# START OF MATERIAL SUPPLIED

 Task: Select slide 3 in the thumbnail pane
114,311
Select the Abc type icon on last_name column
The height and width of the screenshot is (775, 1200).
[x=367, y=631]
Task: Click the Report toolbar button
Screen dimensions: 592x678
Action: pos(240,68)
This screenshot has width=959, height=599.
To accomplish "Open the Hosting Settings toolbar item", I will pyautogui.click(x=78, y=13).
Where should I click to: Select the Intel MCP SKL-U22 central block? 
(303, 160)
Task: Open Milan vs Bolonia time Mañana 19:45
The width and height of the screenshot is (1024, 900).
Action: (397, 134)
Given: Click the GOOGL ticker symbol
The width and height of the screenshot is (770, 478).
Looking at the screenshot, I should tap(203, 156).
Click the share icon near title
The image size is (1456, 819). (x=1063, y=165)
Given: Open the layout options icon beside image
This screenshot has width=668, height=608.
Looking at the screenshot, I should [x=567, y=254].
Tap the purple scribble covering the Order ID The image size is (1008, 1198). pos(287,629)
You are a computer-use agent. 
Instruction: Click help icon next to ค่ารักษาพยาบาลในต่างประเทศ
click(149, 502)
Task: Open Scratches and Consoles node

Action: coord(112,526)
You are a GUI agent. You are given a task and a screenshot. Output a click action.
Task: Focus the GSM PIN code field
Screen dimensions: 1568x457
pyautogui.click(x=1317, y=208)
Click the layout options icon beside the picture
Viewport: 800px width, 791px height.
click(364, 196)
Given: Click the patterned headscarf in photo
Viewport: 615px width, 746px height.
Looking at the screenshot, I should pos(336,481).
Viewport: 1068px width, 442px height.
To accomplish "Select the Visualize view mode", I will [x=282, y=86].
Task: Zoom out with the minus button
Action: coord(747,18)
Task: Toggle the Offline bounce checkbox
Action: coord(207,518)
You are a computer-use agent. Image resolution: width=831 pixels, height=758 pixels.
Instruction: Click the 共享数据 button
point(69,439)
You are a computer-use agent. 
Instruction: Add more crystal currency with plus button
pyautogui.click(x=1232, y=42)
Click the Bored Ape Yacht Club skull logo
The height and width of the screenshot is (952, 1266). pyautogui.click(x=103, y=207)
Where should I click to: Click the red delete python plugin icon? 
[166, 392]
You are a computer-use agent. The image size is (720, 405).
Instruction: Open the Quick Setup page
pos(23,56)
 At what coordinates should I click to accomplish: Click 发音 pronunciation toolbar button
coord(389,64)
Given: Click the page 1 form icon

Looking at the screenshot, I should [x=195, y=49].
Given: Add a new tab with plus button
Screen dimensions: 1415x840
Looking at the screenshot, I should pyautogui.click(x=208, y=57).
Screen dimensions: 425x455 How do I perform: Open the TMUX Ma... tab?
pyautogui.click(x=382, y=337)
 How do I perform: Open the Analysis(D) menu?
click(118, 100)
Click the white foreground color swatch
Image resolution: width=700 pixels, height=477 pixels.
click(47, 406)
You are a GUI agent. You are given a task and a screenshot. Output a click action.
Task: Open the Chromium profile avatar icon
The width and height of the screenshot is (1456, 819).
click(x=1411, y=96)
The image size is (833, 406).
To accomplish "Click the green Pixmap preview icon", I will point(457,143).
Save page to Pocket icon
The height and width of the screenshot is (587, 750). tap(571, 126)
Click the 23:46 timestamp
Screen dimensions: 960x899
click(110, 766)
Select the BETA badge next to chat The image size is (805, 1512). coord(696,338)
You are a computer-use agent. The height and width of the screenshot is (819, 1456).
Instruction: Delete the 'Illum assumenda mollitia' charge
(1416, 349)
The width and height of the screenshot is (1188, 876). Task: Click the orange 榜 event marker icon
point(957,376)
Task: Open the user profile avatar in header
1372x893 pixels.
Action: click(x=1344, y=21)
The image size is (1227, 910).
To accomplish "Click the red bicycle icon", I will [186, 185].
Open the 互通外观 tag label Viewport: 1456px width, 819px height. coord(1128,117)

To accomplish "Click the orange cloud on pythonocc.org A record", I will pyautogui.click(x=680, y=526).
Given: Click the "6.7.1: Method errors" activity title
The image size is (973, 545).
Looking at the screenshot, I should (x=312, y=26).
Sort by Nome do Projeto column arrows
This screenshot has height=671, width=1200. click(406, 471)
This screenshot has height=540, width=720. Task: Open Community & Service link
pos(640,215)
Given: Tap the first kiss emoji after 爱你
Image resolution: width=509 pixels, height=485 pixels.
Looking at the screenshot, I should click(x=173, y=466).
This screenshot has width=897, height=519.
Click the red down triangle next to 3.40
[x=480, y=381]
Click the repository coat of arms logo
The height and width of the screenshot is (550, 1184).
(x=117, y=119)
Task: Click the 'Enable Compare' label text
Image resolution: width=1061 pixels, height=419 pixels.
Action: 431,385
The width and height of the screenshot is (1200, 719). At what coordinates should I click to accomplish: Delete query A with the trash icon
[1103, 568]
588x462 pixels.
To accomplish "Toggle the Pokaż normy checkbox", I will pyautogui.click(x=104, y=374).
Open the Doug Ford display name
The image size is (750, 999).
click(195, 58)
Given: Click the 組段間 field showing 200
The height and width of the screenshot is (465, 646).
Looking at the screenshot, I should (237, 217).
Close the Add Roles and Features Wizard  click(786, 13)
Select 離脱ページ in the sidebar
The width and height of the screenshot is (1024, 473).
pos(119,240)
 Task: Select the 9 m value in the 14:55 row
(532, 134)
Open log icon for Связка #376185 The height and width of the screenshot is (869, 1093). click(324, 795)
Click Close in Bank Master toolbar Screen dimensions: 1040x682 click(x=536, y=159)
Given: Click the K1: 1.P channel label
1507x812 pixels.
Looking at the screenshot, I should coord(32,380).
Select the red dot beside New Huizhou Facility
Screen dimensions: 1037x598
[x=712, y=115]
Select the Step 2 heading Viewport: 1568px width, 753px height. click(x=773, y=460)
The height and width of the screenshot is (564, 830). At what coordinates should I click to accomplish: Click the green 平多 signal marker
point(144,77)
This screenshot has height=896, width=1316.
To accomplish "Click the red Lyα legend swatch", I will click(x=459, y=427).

# END OF MATERIAL SUPPLIED

■ WORK REQUIRED ■
Format the rows, from the first line through the line containing "click(149, 502)", as a JSON list of strings with one string per line and no blank lines.

■ PROBLEM SOLUTION ■
[
  " Task: Select slide 3 in the thumbnail pane",
  "114,311",
  "Select the Abc type icon on last_name column",
  "The height and width of the screenshot is (775, 1200).",
  "[x=367, y=631]",
  "Task: Click the Report toolbar button",
  "Screen dimensions: 592x678",
  "Action: pos(240,68)",
  "This screenshot has width=959, height=599.",
  "To accomplish \"Open the Hosting Settings toolbar item\", I will pyautogui.click(x=78, y=13).",
  "Where should I click to: Select the Intel MCP SKL-U22 central block? ",
  "(303, 160)",
  "Task: Open Milan vs Bolonia time Mañana 19:45",
  "The width and height of the screenshot is (1024, 900).",
  "Action: (397, 134)",
  "Given: Click the GOOGL ticker symbol",
  "The width and height of the screenshot is (770, 478).",
  "Looking at the screenshot, I should tap(203, 156).",
  "Click the share icon near title",
  "The image size is (1456, 819). (x=1063, y=165)",
  "Given: Open the layout options icon beside image",
  "This screenshot has width=668, height=608.",
  "Looking at the screenshot, I should [x=567, y=254].",
  "Tap the purple scribble covering the Order ID The image size is (1008, 1198). pos(287,629)",
  "You are a computer-use agent. ",
  "Instruction: Click help icon next to ค่ารักษาพยาบาลในต่างประเทศ",
  "click(149, 502)"
]